A large part of the individual variation in the total amount of sweat absorbed by the T-shirt was due to the large individual variation in whole body sweat production. In fact, although in the current study it was not possible to simultaneously measure the amount of sweat solely produced in the body parts covered by the T-shirts, using individual GSL as covariant resulted in a 6% lower variance between individuals.

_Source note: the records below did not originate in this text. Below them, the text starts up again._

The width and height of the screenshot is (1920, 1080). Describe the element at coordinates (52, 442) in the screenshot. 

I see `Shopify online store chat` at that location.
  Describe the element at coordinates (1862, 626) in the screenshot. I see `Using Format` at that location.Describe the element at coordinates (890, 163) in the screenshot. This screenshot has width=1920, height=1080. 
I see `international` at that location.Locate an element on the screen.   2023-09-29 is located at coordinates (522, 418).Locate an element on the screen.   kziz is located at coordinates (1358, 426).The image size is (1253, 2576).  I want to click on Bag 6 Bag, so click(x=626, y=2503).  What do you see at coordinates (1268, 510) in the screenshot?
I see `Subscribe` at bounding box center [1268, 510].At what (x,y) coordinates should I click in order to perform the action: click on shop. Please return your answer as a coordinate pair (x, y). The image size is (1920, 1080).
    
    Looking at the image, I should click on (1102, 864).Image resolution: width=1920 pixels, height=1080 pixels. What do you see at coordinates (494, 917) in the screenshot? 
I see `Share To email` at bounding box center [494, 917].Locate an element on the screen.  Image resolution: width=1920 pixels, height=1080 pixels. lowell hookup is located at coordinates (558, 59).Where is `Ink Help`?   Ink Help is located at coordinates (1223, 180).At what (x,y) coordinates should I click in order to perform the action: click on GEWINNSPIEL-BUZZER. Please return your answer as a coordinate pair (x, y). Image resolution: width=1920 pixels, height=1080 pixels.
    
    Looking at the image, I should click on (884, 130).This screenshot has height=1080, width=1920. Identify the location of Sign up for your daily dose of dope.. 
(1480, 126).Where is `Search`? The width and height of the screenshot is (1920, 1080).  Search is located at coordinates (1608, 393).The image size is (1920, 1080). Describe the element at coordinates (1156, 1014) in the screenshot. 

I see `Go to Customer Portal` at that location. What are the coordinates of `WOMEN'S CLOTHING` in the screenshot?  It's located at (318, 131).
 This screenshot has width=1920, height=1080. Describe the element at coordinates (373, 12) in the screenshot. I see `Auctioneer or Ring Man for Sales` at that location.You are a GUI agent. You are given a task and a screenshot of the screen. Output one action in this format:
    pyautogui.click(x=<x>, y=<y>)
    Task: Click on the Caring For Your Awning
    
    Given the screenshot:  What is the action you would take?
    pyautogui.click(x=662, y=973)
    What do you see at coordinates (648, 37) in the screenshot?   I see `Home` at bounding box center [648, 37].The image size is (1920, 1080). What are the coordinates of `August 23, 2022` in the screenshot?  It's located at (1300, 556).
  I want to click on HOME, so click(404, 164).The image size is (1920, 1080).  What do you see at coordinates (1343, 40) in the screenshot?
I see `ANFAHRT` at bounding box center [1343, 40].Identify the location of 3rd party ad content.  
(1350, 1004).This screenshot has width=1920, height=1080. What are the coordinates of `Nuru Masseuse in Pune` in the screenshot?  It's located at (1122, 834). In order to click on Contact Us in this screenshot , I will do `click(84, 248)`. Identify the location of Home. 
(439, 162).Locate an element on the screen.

As expected, sweat absorption data were substantially lower in the synthetic garment as compared to the cotton garment; nevertheless, the patterns of sweat distribution appeared to be very similar (Figs. 6, 7). These findings nicely demonstrate that differences in textile properties can determine the absolute amount of sweat absorbed and distributed across the garment, thereby affecting post-exercise body cooling provided, this being approximately 255 and 104 W in the cotton and synthetic garment, respectively [assuming a post-exercise time of 20 min and when sweat evaporation occurs from the skin (Havenith et al. 2013)]. On the other hand, garment fit mainly affects the patterns of sweat absorption distribution in clothing, through its effect on fabric-to-skin contact and air gap thickness. Together with textile properties, environmental factors, such as relative humidity, temperature and air flow, could also influence absolute sweat absorption data.

Conclusion

This study provided data on sweat accumulation in cotton and synthetic garments occurring during exercise performed by male runners. A clear pattern of sweat absorption reduction from the top to the bottom and from the centre to the sides of the T-shirt was observed in both cotton and synthetic garments. The current results represent useful guidelines for clothing developers when designing products with efficient moisture management features. Given that the sides of the T-shirt contain a significantly lower amount of sweat compared to the central parts, innovative fibre and textile structures should be placed to direct sweat migration from the centre towards the less saturated side regions. The latter would improve sweat management and evaporation, ultimately reducing thermal and sensorial discomfort during exercise as well as heat strain. These data can also be applied as reference values for test methods and apparatus that measure fabric and clothing moisture-related properties. Finally, the large variation in total and local sweat absorption data is a clear sign that clothing customization is required to suit individual body sweat responses. In fact, the design of a single T-shirt, based on mean sweat absorption data may not accommodate the needs of athletes or consumers with extremely low or high sweating responses. Future studies should investigate sweat absorption patterns in a multilayer clothing system as well as in the bra worn in combination with a base layer by female participants. Finally, future investigations should consider changes in garment sweat absorption values in relation to ambient temperature, relative, humidity and wind speed.